(Excerpted data Opens)

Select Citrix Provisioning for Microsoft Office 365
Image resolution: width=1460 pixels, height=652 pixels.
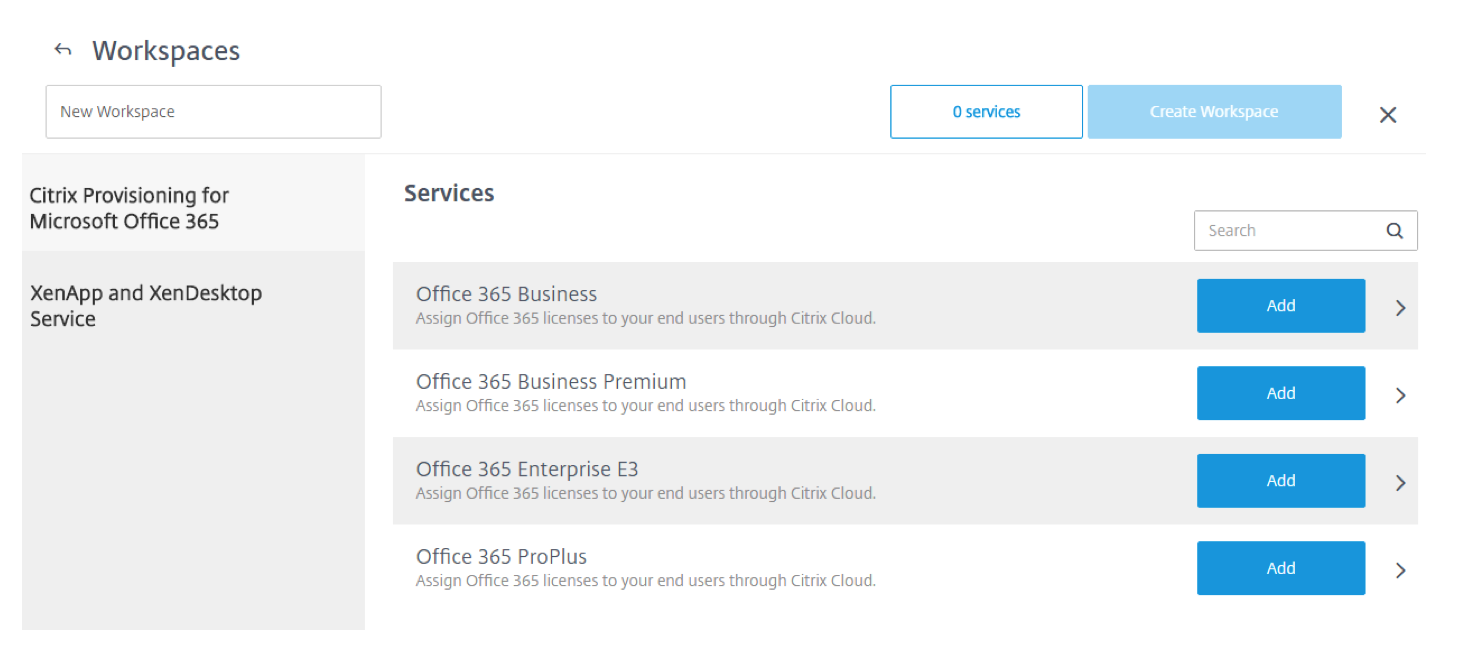(129, 208)
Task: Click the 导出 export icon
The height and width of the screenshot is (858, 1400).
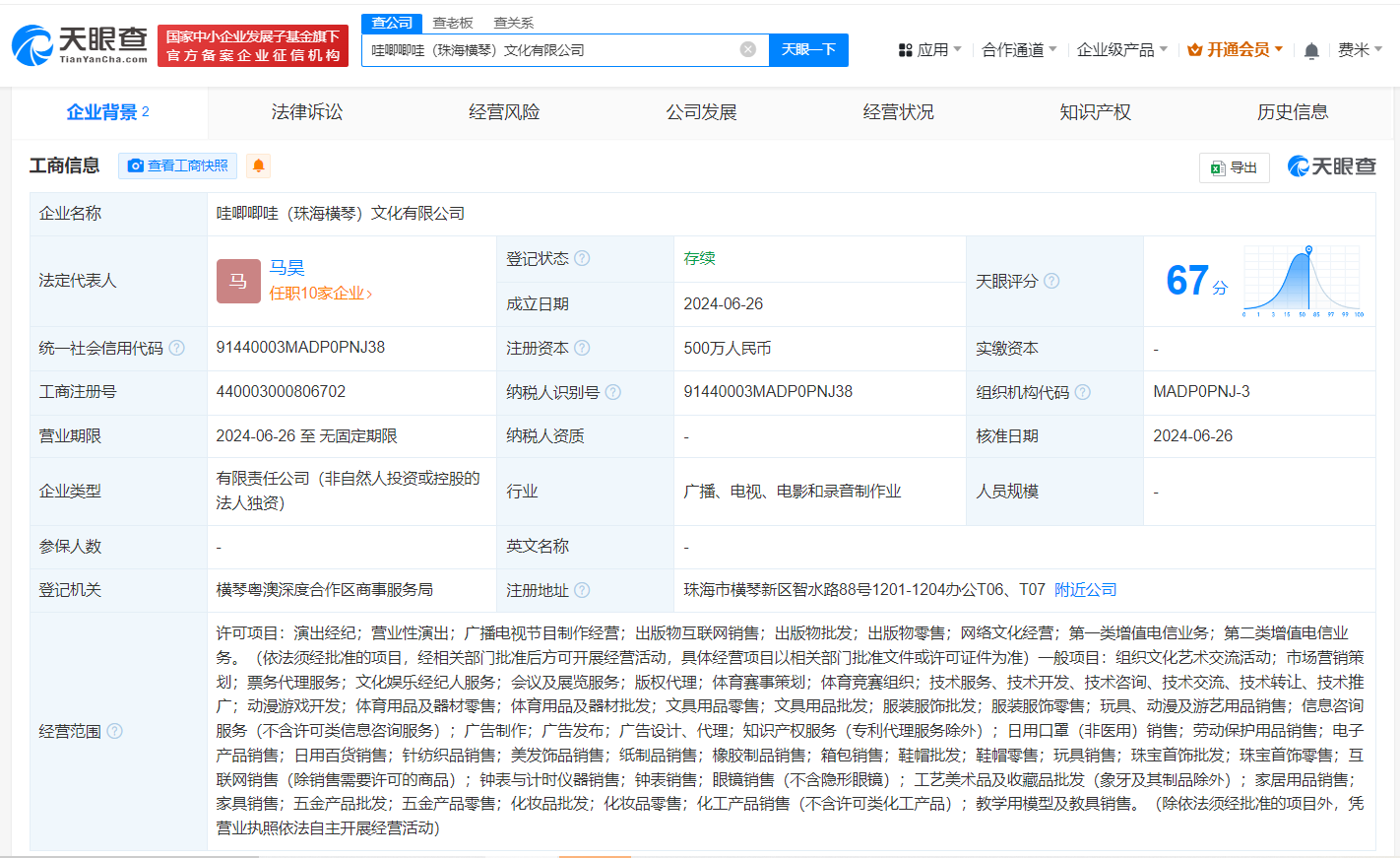Action: [x=1219, y=167]
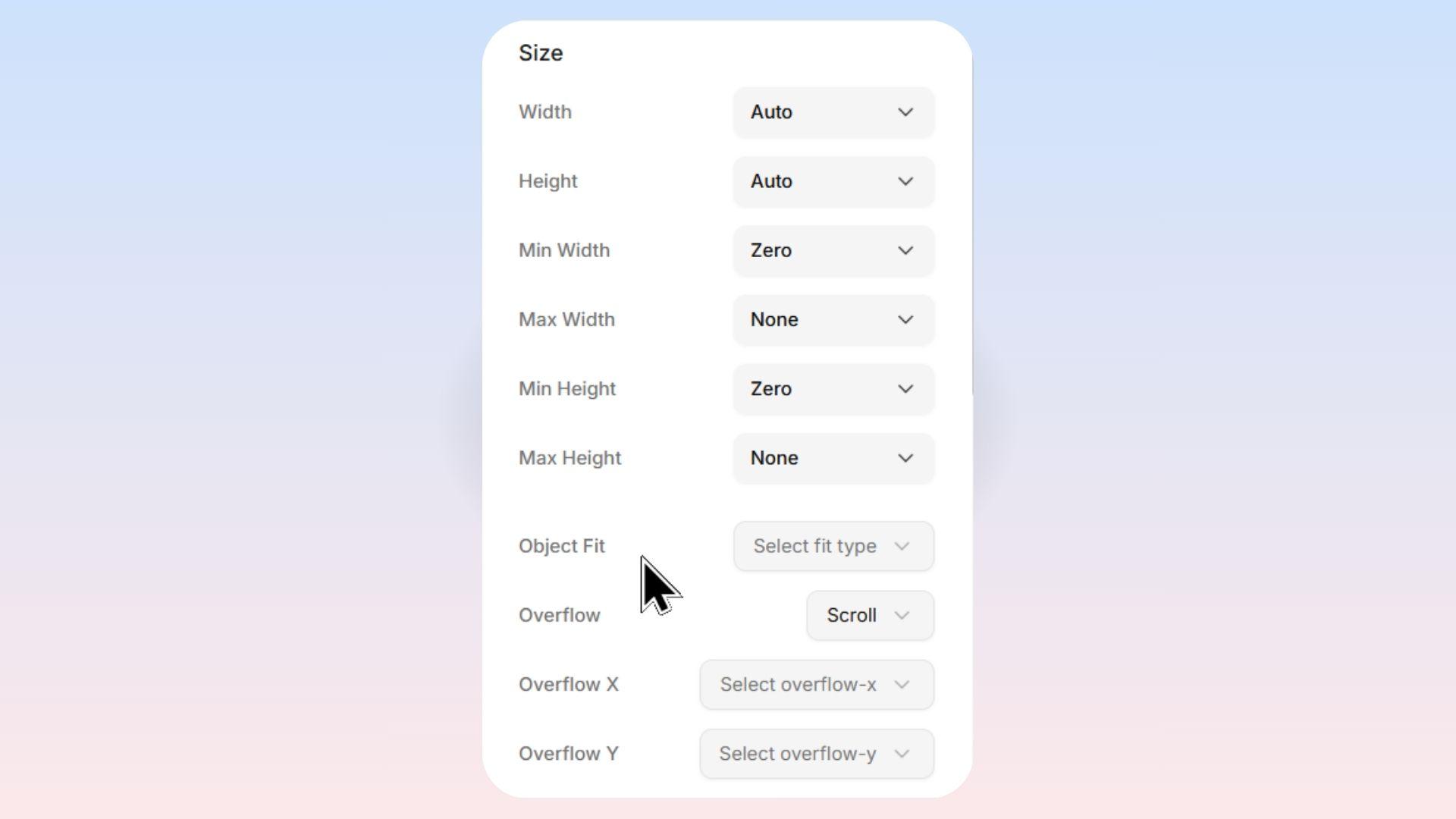The image size is (1456, 819).
Task: Expand the Max Width dropdown
Action: [x=833, y=319]
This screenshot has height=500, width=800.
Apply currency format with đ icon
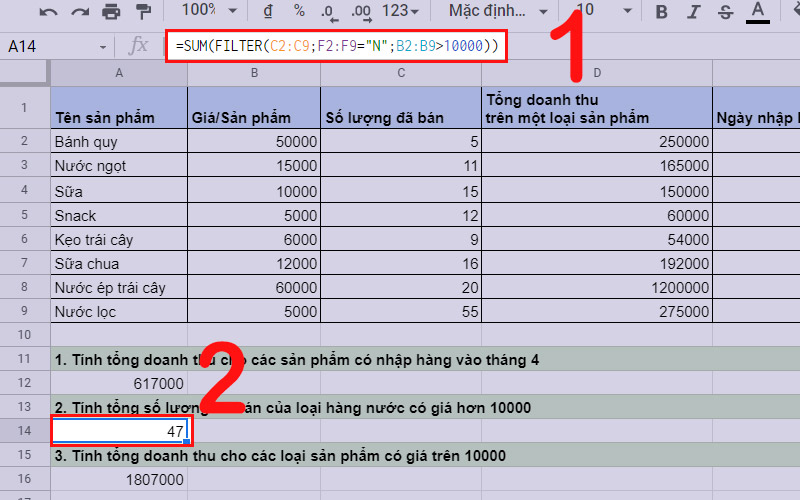[x=267, y=11]
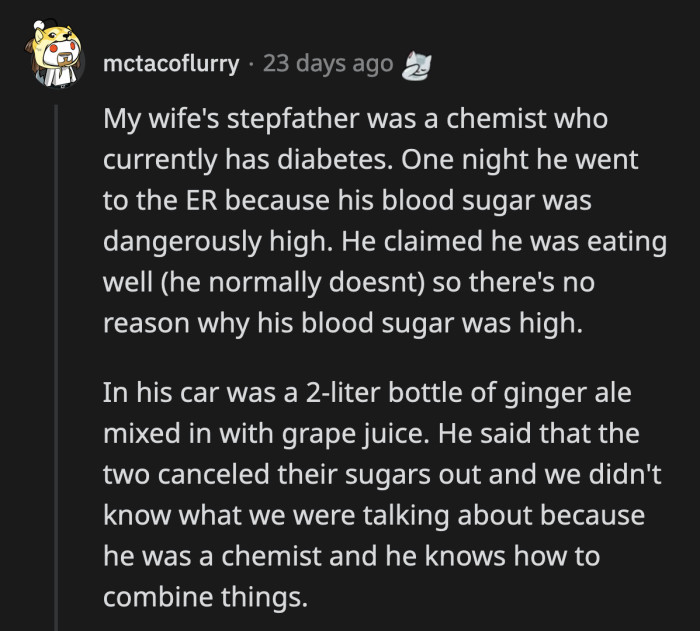The width and height of the screenshot is (700, 631).
Task: Click the line 'he was a chemist and he knows'
Action: point(351,556)
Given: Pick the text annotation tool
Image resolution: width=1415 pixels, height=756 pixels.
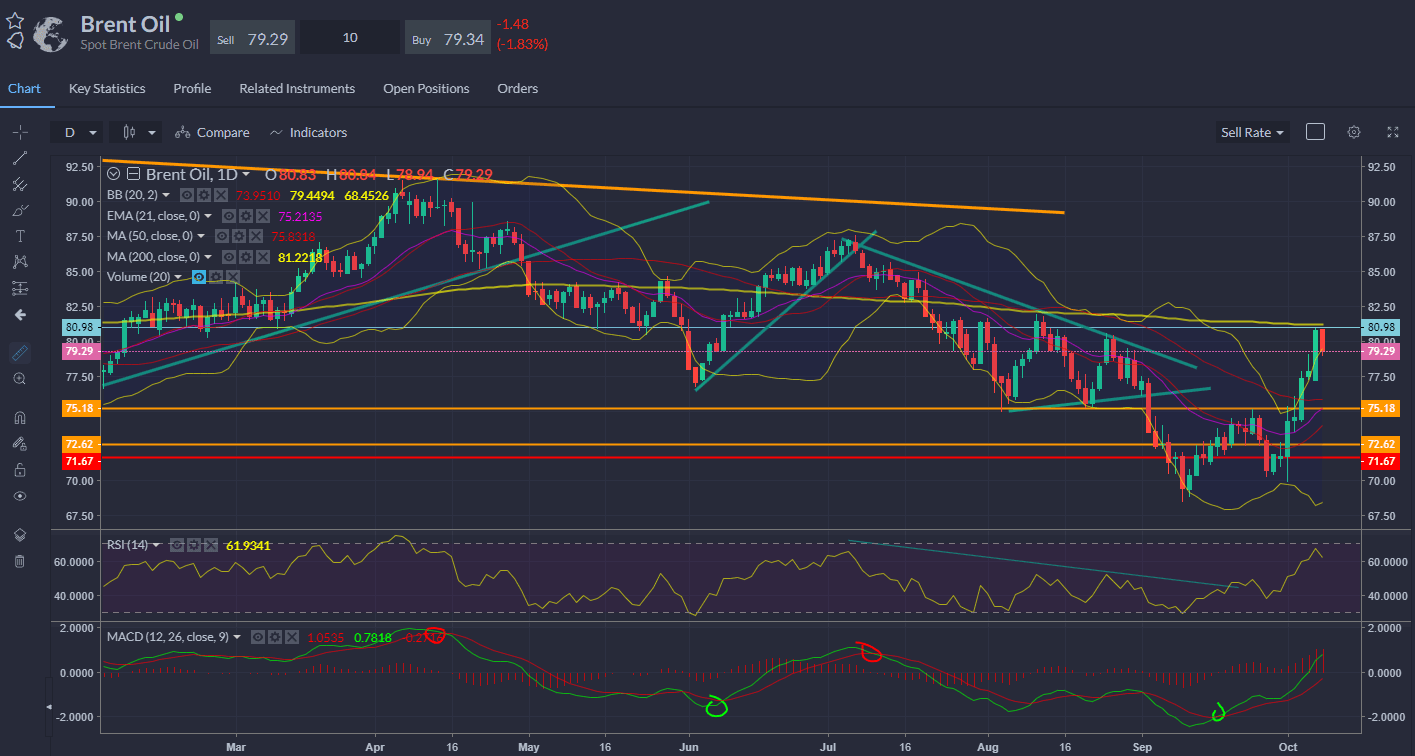Looking at the screenshot, I should pyautogui.click(x=19, y=236).
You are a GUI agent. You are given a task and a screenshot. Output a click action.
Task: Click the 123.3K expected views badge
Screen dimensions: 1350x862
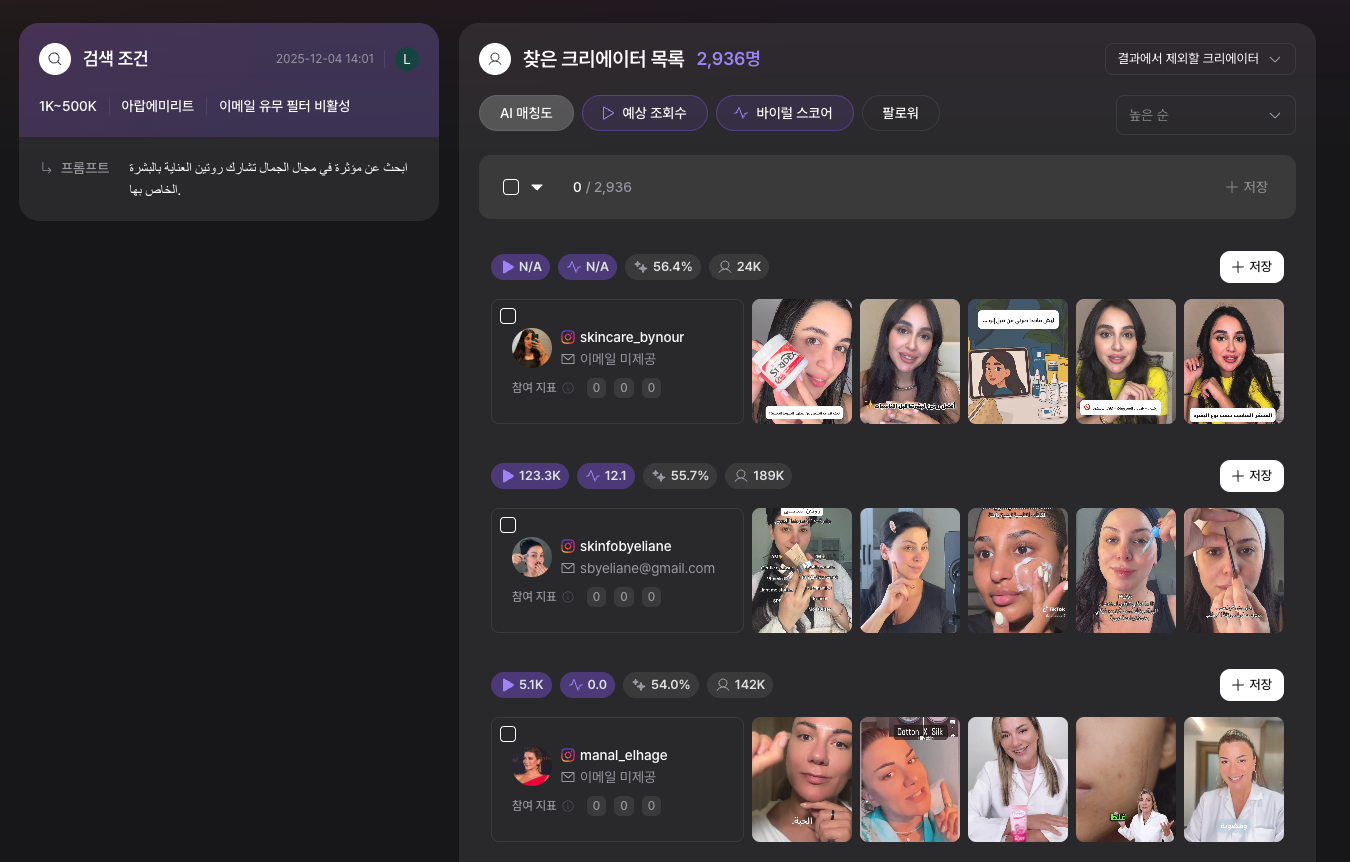point(529,476)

(Excerpted data Closes)

__Try it__:
Give the lines above again exactly, from the one containing "Image resolution: width=1460" to the one containing "You are a GUI", both included, but leave out the pictures.

__Your response__:
Image resolution: width=1460 pixels, height=652 pixels.
(129, 208)
Task: Click the 导出 export icon
The height and width of the screenshot is (858, 1400).
Action: [x=1219, y=167]
The image size is (1456, 819).
Task: Expand the Max Width dropdown
Action: [x=833, y=319]
This screenshot has height=500, width=800.
Apply currency format with đ icon
[x=267, y=11]
The width and height of the screenshot is (700, 631).
Task: Click the line 'he was a chemist and he knows'
Action: point(351,556)
Given: Pick the text annotation tool
Image resolution: width=1415 pixels, height=756 pixels.
Looking at the screenshot, I should pyautogui.click(x=19, y=236).
You are a GUI agent. You are given a task and a screenshot. Output a click action.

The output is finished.